60% des habitations à vendre le seraient après un divorce ou un décès, voire un départ en maison de retraite.
60% des habitations à vendre le seraient après un divorce ou un décès, voire un départ en maison de retraite. - © BENOIT DOPPAGNE - BELGA

Sédentaire, le Belge ? Oui, si l’on en croit une enquête du courtier immobilier Century 21 qui montre que 60% des propriétaires ne vendent leur habitation que s’ils y sont obligés. En l'occurrence après un décès ou un divorce.

60% des habitations à vendre le seraient donc après un divorce ou un décès, voire un départ en maison de retraite. En d'autres termes, ce n'est que contraints et forcés que la majorité des Belges envisagent de quitter le logement dont ils sont propriétaires. Et d'ailleurs, ils y restent à peu près 30 ans en moyenne.

"On est moins riche séparément qu'à deux"

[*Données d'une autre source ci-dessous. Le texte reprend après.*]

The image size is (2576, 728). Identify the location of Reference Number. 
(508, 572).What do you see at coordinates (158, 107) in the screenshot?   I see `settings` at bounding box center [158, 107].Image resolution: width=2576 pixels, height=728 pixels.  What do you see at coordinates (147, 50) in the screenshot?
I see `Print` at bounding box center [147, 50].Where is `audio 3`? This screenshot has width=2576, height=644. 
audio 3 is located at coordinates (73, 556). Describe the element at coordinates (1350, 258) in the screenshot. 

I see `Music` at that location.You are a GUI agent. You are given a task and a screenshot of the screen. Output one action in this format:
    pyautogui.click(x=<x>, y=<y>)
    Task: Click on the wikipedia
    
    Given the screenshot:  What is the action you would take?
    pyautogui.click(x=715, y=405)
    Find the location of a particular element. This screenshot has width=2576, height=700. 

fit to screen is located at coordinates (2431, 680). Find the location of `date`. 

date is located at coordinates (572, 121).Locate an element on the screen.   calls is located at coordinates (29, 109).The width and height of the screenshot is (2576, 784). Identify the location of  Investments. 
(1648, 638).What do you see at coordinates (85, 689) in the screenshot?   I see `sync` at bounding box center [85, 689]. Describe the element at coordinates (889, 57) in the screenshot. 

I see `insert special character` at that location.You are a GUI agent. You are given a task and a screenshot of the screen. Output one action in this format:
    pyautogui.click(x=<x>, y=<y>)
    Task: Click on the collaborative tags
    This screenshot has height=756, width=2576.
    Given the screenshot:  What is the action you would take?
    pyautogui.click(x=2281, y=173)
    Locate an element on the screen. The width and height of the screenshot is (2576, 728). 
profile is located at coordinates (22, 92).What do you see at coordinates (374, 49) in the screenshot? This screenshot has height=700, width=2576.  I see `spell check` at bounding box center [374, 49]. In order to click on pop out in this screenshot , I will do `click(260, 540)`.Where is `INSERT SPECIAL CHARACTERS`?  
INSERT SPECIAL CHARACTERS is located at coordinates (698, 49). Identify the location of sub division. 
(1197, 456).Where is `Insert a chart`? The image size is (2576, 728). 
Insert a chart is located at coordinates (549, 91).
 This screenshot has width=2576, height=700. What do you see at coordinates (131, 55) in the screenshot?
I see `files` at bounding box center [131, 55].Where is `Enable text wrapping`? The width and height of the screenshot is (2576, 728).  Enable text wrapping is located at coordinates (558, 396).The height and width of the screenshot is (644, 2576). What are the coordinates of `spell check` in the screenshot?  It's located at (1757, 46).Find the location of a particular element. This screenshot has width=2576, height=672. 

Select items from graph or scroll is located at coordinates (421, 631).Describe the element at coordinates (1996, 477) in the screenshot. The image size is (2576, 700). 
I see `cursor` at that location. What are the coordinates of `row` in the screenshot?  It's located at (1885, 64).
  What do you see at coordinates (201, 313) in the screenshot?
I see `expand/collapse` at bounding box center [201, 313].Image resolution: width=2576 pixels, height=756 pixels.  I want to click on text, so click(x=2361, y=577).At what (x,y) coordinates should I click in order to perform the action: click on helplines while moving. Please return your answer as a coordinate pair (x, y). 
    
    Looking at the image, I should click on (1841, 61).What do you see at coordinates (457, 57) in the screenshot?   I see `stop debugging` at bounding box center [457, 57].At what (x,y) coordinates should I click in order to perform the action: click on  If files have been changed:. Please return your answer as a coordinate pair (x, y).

Ces constats ne surprennent pas Renaud Grégoire, notaire à Huy, en particulier le lien entre les divorces et les ventes immobilières : "Certainement la moitié des divorces débouchent sur la vente du bien pour deux raisons : il ne faut pas être grand calculateur pour se rendre compte qu’on est moins riche séparément qu’à deux. Et donc, fatalement, supporter une charge de prêt de 1000 euros, 1500 euros ou parfois 2000 euros en fonction des budgets tout seul sur un seul revenu, c’est quand même assez compliqué. Donc, il faut déjà obtenir de la banque de désolidariser le conjoint. Mais, en plus, il faut payer, généralement, au conjoint qui sort de l’indivision sa part dans l’immeuble. Les deux, c’est en général assez compliqué. Le seul cas où on peut arriver à s’en sortir c’est quand on arrive avec un salaire à assumer un crédit tout seul et qu’on a la chance d’avoir soit des économies, soit d’avoir des parents qui peuvent suppléer".

Ce qui signifie aussi pour pas mal de jeunes divorcés l’obligation de louer un bien.

Autre cause de vente: les problèmes financiers

Cela arrive évidemment. L’étude de Century 21 indique que 15% des propriétaires revendent leur habitation parce qu’ils ont du mal à nouer les deux bouts. Mais pour le notaire, il n’est pas simple de percevoir si ce sont des soucis financiers qui provoquent la vente.

"C’est très délicat parce que c’est un sujet sur lequel les gens ne se répandent pas parce qu’évidemment, un divorce on le voit, une succession on le voit. Des problèmes financiers, quand les gens viennent pour vendre leur bien, ils ne le disent pas vraiment. C’est toujours délicat comme étude parce que ça se base un peu sur le sentiment ou éventuellement sur ce que les gens disent. Donc, effectivement, on voit qu’il y a de plus en plus de personnes qui ont du mal financièrement", note Renaud Grégoire.

Ce qu’on peut dire avec certitude, c’est que le nombre des crédits hypothécaires défaillants augmente depuis plusieurs années. A la fin du mois de juin, il y en avait 34 000.